Citation: | Vous avez mis le pied gauche sur la rainure de cuivre, et de votre épaule droite vous essayez en vain de pousser un peu plus le panneau coulissant.
Vous vous introduisez par l'étroite ouverture en vous frottant contre ses bords, puis, votre valise couverte de granuleux cuir sombre couleur d'épaisse bouteille, votre valise assez petite d'homme habitué aux longs voyages, vous l'arrachez par sa poignée collante, avec vos doigts qui se sont échauffés, si peu lourde qu'elle soit, de l'avoir portée jusqu'ici, vous la soulevez et vous sentez vos muscles et vos tendons se dessiner non seulement dans vos phalanges, dans votre paume, votre poignet et votre bras, mais dans votre épaule aussi, dans toute la moitié du dos et dans vos vertèbres depuis votre cou jusqu'aux reins.

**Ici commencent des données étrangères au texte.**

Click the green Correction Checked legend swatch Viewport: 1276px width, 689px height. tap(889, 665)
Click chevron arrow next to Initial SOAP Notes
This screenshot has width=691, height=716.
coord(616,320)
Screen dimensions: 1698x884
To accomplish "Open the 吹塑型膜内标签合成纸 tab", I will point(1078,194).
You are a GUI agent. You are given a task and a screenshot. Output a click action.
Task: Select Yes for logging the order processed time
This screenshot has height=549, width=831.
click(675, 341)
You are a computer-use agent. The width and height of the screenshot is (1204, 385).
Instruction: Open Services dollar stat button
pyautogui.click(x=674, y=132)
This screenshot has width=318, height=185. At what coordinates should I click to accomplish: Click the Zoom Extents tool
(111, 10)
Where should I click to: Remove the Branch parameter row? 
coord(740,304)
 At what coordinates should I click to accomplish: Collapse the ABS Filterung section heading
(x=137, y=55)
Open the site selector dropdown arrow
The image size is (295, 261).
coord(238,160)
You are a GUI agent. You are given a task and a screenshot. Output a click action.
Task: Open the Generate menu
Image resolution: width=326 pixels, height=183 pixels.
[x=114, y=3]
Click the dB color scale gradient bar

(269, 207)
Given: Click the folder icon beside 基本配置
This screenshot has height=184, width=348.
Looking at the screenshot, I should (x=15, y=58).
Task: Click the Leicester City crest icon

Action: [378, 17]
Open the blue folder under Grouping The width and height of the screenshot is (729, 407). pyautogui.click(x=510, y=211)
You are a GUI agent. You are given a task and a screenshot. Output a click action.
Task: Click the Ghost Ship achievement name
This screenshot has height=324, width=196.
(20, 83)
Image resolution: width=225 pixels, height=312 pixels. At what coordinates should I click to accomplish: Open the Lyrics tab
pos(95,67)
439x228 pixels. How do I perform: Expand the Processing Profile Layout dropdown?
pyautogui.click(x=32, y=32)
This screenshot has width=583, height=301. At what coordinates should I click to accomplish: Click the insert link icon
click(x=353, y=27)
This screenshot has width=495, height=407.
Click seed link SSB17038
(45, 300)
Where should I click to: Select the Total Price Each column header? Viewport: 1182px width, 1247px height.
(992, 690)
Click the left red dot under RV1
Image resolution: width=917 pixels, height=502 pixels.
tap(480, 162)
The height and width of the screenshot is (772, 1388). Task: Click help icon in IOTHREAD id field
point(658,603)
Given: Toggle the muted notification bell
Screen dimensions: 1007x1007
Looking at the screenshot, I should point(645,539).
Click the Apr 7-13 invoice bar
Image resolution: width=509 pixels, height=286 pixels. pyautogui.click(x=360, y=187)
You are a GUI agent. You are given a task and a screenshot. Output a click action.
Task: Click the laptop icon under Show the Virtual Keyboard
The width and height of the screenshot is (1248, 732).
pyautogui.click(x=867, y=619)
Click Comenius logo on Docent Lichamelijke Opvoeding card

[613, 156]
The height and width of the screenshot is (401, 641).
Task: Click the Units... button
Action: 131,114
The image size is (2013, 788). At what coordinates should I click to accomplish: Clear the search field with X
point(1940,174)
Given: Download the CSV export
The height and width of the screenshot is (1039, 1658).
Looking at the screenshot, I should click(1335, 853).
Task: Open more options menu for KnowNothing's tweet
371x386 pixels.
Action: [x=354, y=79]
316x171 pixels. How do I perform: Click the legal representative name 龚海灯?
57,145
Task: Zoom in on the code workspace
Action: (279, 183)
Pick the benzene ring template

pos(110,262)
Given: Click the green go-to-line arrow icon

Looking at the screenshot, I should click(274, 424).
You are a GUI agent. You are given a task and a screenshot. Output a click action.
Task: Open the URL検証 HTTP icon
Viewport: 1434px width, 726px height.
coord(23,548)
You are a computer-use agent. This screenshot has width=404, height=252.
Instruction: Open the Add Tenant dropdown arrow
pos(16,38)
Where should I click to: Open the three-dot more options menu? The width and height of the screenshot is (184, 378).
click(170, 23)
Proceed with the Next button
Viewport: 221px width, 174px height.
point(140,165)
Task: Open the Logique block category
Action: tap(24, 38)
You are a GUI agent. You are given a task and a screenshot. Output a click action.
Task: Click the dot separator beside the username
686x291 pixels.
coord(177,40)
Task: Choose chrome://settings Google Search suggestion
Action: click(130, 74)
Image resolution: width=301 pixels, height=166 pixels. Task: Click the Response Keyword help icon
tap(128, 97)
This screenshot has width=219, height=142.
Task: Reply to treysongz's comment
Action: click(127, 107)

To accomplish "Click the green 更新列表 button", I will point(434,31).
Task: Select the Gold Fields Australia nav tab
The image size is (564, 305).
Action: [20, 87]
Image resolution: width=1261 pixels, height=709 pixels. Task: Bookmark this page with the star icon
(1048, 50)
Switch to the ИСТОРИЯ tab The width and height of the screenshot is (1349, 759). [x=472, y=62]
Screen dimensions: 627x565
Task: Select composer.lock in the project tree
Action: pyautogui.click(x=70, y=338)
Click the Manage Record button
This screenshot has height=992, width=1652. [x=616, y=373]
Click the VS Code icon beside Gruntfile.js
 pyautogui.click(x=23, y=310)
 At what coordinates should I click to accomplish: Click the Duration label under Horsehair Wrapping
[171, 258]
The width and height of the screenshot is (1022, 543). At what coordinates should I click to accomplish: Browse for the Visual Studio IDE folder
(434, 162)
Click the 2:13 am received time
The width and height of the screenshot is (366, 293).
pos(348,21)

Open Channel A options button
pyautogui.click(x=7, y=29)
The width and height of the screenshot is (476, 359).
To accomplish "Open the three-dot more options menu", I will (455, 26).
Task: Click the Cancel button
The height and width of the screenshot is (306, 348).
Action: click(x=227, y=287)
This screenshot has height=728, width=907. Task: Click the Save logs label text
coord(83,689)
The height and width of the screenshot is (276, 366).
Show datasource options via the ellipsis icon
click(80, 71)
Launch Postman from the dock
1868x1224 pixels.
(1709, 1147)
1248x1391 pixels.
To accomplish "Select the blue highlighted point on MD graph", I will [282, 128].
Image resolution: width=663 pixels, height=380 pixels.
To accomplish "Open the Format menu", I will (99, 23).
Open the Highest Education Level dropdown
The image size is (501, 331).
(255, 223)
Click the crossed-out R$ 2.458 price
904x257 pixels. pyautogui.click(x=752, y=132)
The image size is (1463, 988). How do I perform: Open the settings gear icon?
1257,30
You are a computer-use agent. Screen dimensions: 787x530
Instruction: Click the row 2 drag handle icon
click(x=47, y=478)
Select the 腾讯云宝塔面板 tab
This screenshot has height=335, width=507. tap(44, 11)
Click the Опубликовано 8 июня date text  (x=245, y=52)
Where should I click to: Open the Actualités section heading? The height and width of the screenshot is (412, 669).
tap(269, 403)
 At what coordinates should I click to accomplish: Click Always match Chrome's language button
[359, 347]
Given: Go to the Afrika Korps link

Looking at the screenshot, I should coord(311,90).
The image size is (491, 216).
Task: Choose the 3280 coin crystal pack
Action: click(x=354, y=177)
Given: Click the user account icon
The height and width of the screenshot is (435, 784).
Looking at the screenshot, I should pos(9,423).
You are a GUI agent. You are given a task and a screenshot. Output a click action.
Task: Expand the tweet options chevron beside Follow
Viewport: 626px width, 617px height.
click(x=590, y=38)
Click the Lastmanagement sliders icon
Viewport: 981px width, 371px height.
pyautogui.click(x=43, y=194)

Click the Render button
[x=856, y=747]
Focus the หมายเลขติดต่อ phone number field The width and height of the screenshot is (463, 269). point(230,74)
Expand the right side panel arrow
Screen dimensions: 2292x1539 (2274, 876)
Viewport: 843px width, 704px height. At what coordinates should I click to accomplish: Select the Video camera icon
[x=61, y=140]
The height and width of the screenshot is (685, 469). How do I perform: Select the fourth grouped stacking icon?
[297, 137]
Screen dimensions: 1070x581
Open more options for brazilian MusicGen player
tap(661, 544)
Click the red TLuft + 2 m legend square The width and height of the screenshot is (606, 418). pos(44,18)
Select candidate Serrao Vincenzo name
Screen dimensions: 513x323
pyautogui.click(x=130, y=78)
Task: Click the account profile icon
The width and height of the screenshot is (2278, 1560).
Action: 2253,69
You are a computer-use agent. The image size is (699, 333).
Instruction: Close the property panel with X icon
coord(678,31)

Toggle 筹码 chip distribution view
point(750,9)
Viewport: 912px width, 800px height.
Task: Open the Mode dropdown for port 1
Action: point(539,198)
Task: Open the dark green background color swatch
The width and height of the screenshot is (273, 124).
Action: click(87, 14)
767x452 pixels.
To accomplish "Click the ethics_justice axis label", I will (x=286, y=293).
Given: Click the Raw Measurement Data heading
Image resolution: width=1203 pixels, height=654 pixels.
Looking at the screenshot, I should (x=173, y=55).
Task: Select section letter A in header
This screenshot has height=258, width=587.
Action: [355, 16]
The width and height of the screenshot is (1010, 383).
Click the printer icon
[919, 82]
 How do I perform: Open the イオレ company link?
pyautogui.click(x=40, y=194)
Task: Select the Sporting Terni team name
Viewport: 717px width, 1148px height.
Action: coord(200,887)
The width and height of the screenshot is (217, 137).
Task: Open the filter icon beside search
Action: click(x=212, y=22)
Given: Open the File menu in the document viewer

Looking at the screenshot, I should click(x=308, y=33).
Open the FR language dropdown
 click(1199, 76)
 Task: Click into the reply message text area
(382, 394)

Non, ce n'est pas seulement l'heure, à peine matinale, qui est responsable de cette faiblesse inhabituelle, c'est déjà l'âge qui cherche à vous convaincre de sa domination sur votre corps, et pourtant, vous venez seulement d'atteindre les quarante-cinq ans.
[…] |
Il ne s'agit cependant pas d'un sujet indéterminé ou général : le personnage dont on parle est clairement identifié et la forme en Vous sert à mettre le lecteur dans sa peau.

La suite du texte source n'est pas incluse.